Moving on to the next research segment, the work aims to establish an independent and automated second line of defence against cyberattacks targeting navigational equipment. Instead of focusing on direct detection of attacks on a dedicated sensor, the methods focus on detecting the impact that attacks have on the coherence of presented information across multiple instrumentation.
Lastly, the third part of the work contributes to reliable perception. It proposes a multi-sensor fusion framework that enables the efficient and intelligent processing of large volumes of heterogeneous information from a multi-sensor platform. The system perceives its surroundings and provides a fused navigation-native map-view representation of the situation that can be used to enhance navigational safety.
This discussion highlights the following research questions:
- To which degree can the existing technology and regulations correspond to cyber-resilient navigation, which improvements are necessary, and how can we facilitate them?
- How can we safeguard the integrity of situational awareness against cyberattacks or component failures?
- How can we facilitate new technology integration, such as camera systems, in a way that will enhance situational awareness and reduce cognitive load?
Why this framing matters
The prime metaphorical and literal vessel of this work is the ShippingLab project, an initiative focused on the advancement of autonomous shipborne mobility and smart shipping solutions within the Danish maritime industry.
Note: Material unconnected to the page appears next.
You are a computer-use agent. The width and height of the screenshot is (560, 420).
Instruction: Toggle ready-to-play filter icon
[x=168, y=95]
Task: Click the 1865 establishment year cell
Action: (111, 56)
The central objective of the project is to showcase unmanned operation through the GreenHopper, a small harbor ferry operating in Aalborg.
The vessel was later retrofitted with autonomous capabilities and equipped with various sensors including cameras, radars, and LiDARs to enhance situational awareness of the autonomous system. Both partial and fully autonomous solutions are underpinned by a custom autonomy stack designed as a modular and comprehensive system.

MASS architecture, taken from Thomas Thuesen Enevoldsen, Informed Sampling-based Collision and Grounding Avoidance for Autonomous Marine Crafts (2023).
The perception component, which is the main scope of the current research, combines all sensory data to produce an integrated understanding of the ship’s surroundings. Thereafter, situational awareness processes this information to anticipate future trajectories of other agents, assess risks, and make predictions. Motion planning formulates collision and grounding avoidance deviations that result in safe, rule-compliant trajectories.